28: 2 July 1890, GUW #13044.

An impression was sold from the collection of the late Joshua Hutchinson Hutchinson (ca 1829 - d.1891) at Sotheby's, London, on 3 March 1892 (lot 248) described as a 'trial proof, with two additional figures' and bought by the print dealer, Edmund F. Deprez (1851-1915) of Deprez & Gutekunst for £5.5.0, while lot 249, 'The Riva' described as 'The same, the two figures removed [trial proof]' was bought by Frederick Keppel (1845-1912) of F. Keppel & Co. for £3.0.0. The latter, actually a fourth state, was acquired by Margaret Selkirk Watson Parker (1867-1936) (Graphic with a link to impression #K1920320).

Whistler sold an impression in 1897 to H. Wunderlich & Co. of New York for £6.6.0, and sold them another in 1900 for a much higher price, £10.10.0. 29

29: Wunderlich's to Whistler, June/August 1897 (net price) GUW #07288; 6 April 1900, #07322.
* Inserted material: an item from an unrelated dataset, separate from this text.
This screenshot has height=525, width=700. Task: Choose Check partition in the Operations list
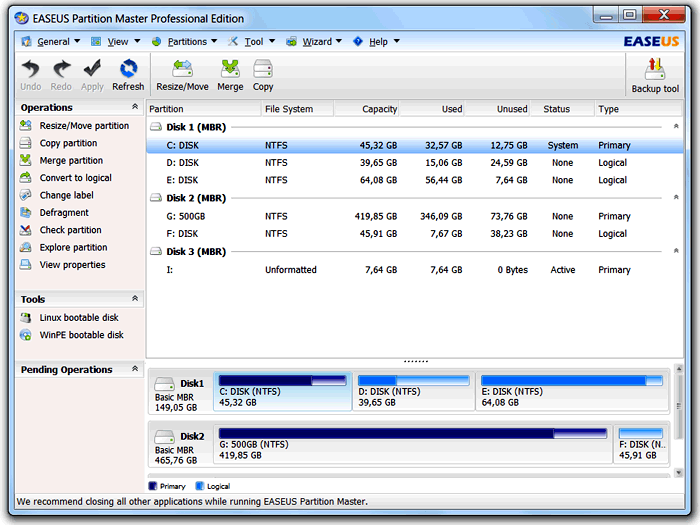(x=69, y=230)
Major collectors included Charles Lang Freer (1856-1919), who bought a cancelled impression from the Max Williams Co. in 1893 (Graphic with a link to impression #K1920324), a fourth state, originally owned by Francis Seymour Haden, Sr (1818-1910), from Wunderlich's in 1898 (Graphic with a link to impression #K1920305), and finally, the first and second states from F. Keppel & Co. in 1901 (Graphic with a link to impression #K1920102, Graphic with a link to impression #K1920202).
Other collectors included Samuel Putnam Avery (1822-1904), who owned a fourth state dating from 1881 (Graphic with a link to impression #K1920316); J.L Claghorn (d. 1882) (Graphic with a link to impression #K1920204); Isabella Stewart Gardner (1840-1924) bought a complete set from Wunderlich's in 1890 (Graphic with a link to impression #K1920311); Bryan Lathrop (1844-1916), also probably bought from Wunderlich's (Graphic with a link to impression #K1920303); Charles Deering (1852-1927) (Graphic with a link to impression #K1920304); Hans Velten (1857?-1930) (Graphic with a link to impression #K1920308); John Pomeroy Townsend (1832-1898) and Harry Brisbane Dick (1855-1916) (Graphic with a link to impression #K1920313); Atherton Curtis (1863-1944) (Graphic with a link to impression #K1920317); Margaret Selkirk Watson Parker (1867-1936) (Graphic with a link to impression #K1920320, Graphic with a link to impression #K1920321) and Henry Clay Frick (1849-1919) (Graphic with a link to impression #K1920z09). Finally, Walter M. Hill (1868-1952) and Walter Stanton Brewster (1872-1954) each owned a cancelled impression (Graphic with a link to impression #K1920403), as did John Davis Batchelder (1872-1958) (Graphic with a link to impression #K1920404).